To succeed in this process, you must demonstrate deep expertise across several core technical and leadership domains. Below is a breakdown of the primary areas you will be evaluated on.
System Architecture and Scalability
As a Solutions Architect, your primary mandate is designing systems that scale. Interviewers want to see how you structure applications, manage state, and design APIs that support a growing user base. Strong performance means you own the whiteboard (or virtual drawing tool), clearly articulate trade-offs, and continuously tie technical choices back to business requirements.
Be ready to go over:
- Microservices vs. Monoliths – Knowing when to extract services and how to manage inter-service communication securely.
- Data Pipeline Design – Architecting reliable ingestion systems for third-party data (a critical component for IP docketing).
- Cloud Infrastructure – Designing for high availability, fault tolerance, and cost-efficiency using modern cloud providers.
- Advanced concepts (less common) – Event-driven architectures, CQRS patterns, and distributed caching strategies.
Example questions or scenarios:
- "Design a system to reliably scrape, ingest, and update millions of trademark records from the USPTO daily."
- "Walk us through how you would migrate a legacy monolithic application to a more decoupled architecture without downtime."
- "How do you handle database schema migrations in a high-availability environment?"
Technical Leadership and Mentorship
This role is on the Technical Leadership track, meaning your ability to elevate the engineering team is just as important as your coding skills.

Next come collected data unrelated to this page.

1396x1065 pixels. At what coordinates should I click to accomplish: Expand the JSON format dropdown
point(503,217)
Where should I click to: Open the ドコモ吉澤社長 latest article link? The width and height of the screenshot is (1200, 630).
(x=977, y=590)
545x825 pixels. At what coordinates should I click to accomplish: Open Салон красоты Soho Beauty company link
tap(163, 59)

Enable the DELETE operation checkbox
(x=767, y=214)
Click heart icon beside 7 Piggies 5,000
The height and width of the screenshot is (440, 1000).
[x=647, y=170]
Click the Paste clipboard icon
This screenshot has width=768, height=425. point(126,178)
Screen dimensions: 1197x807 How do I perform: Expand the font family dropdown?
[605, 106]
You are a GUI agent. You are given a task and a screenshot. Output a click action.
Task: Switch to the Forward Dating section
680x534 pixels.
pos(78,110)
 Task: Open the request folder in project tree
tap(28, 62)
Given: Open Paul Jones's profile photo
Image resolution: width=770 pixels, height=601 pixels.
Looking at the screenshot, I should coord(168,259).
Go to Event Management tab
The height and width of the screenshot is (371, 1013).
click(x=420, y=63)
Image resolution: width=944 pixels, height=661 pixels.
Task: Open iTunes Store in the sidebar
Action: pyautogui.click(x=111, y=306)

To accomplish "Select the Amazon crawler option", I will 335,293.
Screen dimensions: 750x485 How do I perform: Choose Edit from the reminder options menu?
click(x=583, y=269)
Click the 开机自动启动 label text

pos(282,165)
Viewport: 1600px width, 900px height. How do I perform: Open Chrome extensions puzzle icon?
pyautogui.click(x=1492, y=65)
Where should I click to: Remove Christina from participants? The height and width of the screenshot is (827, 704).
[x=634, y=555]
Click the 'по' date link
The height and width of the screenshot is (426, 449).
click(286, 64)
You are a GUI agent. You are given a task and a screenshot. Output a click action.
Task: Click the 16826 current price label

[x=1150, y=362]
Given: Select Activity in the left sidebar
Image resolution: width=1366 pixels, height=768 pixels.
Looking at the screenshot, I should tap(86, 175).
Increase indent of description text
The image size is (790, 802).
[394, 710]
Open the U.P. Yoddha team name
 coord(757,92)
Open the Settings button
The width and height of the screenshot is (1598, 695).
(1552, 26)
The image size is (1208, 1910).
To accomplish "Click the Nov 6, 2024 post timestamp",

You will be evaluated on your communication style, your approach to resolving technical disagreements, and how you set engineering standards.
Be ready to go over:
- Driving Technical Consensus – How you use RFCs or design docs to align teams before building.
- Code Quality and Standards – Your philosophy on testing, CI/CD, and conducting empathetic code reviews.
- Mentorship – Specific examples of how you have leveled up mid-level or junior engineers.
Example questions or scenarios:
- "Tell me about a time you had to persuade an engineering team to adopt a new technology or architectural pattern. How did you handle resistance?"
- "How do you balance the need to ship product features quickly with the need to pay down technical debt?"
- "Describe a situation where a project was failing due to technical missteps. How did you intervene?"
Data Modeling and Integration
Given that Alt Legal is heavily data-driven, your ability to model complex, relational legal data is critical. You will be evaluated on your database design skills and your understanding of data integrity.
Be ready to go over:
- Relational Database Design – Normalization, indexing strategies, and query optimization (especially in PostgreSQL).
- API Design – Crafting intuitive, versioned RESTful or GraphQL APIs for internal and external consumption.
- Data Integrity – Ensuring consistency when integrating with legacy external APIs that may have unreliable uptime.
Example questions or scenarios:
- "Design a database schema to track the lifecycle of a trademark application, including deadlines, office actions, and status changes."
- "How would you optimize a slow-performing query that joins multiple large tables in a production database?"